Please recast the items below as a numbered list, leaving out any blank lines.
# START OF Items
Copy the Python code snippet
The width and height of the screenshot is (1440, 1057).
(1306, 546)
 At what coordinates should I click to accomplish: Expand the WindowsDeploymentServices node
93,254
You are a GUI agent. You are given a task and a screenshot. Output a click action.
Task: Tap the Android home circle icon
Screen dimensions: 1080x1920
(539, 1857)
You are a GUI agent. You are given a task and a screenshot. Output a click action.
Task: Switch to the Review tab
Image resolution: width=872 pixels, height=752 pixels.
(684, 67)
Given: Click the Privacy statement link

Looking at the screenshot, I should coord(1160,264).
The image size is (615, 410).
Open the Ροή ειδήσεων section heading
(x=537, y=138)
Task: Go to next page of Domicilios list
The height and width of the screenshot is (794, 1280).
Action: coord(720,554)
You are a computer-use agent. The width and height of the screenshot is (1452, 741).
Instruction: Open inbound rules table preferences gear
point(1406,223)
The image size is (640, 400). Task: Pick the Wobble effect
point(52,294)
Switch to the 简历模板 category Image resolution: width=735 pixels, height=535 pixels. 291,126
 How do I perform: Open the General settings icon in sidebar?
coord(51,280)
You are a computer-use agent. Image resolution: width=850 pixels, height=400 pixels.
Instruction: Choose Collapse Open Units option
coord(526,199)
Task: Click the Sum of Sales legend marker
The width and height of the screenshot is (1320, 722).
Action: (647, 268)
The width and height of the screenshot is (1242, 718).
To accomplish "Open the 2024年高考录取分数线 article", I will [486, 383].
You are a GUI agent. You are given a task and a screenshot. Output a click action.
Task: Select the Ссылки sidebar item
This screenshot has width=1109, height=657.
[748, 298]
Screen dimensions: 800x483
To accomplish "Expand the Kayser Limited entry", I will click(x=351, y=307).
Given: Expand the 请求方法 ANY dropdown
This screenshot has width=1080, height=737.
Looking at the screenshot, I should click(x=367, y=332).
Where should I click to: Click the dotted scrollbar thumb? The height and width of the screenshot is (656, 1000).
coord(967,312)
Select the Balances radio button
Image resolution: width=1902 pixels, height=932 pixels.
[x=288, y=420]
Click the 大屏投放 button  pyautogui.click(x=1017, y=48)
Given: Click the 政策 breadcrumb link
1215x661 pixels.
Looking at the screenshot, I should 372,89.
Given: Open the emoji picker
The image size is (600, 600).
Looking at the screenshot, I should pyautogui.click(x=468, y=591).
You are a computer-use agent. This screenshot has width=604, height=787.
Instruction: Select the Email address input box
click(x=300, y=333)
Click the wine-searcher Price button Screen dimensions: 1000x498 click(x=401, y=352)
# END OF Items
» Exercise solution
1. Copy the Python code snippet
2. The width and height of the screenshot is (1440, 1057).
3. (1306, 546)
4.  At what coordinates should I click to accomplish: Expand the WindowsDeploymentServices node
5. 93,254
6. You are a GUI agent. You are given a task and a screenshot. Output a click action.
7. Task: Tap the Android home circle icon
8. Screen dimensions: 1080x1920
9. (539, 1857)
10. You are a GUI agent. You are given a task and a screenshot. Output a click action.
11. Task: Switch to the Review tab
12. Image resolution: width=872 pixels, height=752 pixels.
13. (684, 67)
14. Given: Click the Privacy statement link
15. Looking at the screenshot, I should coord(1160,264).
16. The image size is (615, 410).
17. Open the Ροή ειδήσεων section heading
18. (x=537, y=138)
19. Task: Go to next page of Domicilios list
20. The height and width of the screenshot is (794, 1280).
21. Action: coord(720,554)
22. You are a computer-use agent. The width and height of the screenshot is (1452, 741).
23. Instruction: Open inbound rules table preferences gear
24. point(1406,223)
25. The image size is (640, 400). Task: Pick the Wobble effect
26. point(52,294)
27. Switch to the 简历模板 category Image resolution: width=735 pixels, height=535 pixels. 291,126
28.  How do I perform: Open the General settings icon in sidebar?
29. coord(51,280)
30. You are a computer-use agent. Image resolution: width=850 pixels, height=400 pixels.
31. Instruction: Choose Collapse Open Units option
32. coord(526,199)
33. Task: Click the Sum of Sales legend marker
34. The width and height of the screenshot is (1320, 722).
35. Action: (647, 268)
36. The width and height of the screenshot is (1242, 718).
37. To accomplish "Open the 2024年高考录取分数线 article", I will [486, 383].
38. You are a GUI agent. You are given a task and a screenshot. Output a click action.
39. Task: Select the Ссылки sidebar item
40. This screenshot has width=1109, height=657.
41. [748, 298]
42. Screen dimensions: 800x483
43. To accomplish "Expand the Kayser Limited entry", I will click(x=351, y=307).
44. Given: Expand the 请求方法 ANY dropdown
45. This screenshot has width=1080, height=737.
46. Looking at the screenshot, I should click(x=367, y=332).
47. Where should I click to: Click the dotted scrollbar thumb? The height and width of the screenshot is (656, 1000).
48. coord(967,312)
49. Select the Balances radio button
50. Image resolution: width=1902 pixels, height=932 pixels.
51. [x=288, y=420]
52. Click the 大屏投放 button  pyautogui.click(x=1017, y=48)
53. Given: Click the 政策 breadcrumb link
54. 1215x661 pixels.
55. Looking at the screenshot, I should 372,89.
56. Given: Open the emoji picker
57. The image size is (600, 600).
58. Looking at the screenshot, I should pyautogui.click(x=468, y=591).
59. You are a computer-use agent. This screenshot has width=604, height=787.
60. Instruction: Select the Email address input box
61. click(x=300, y=333)
62. Click the wine-searcher Price button Screen dimensions: 1000x498 click(x=401, y=352)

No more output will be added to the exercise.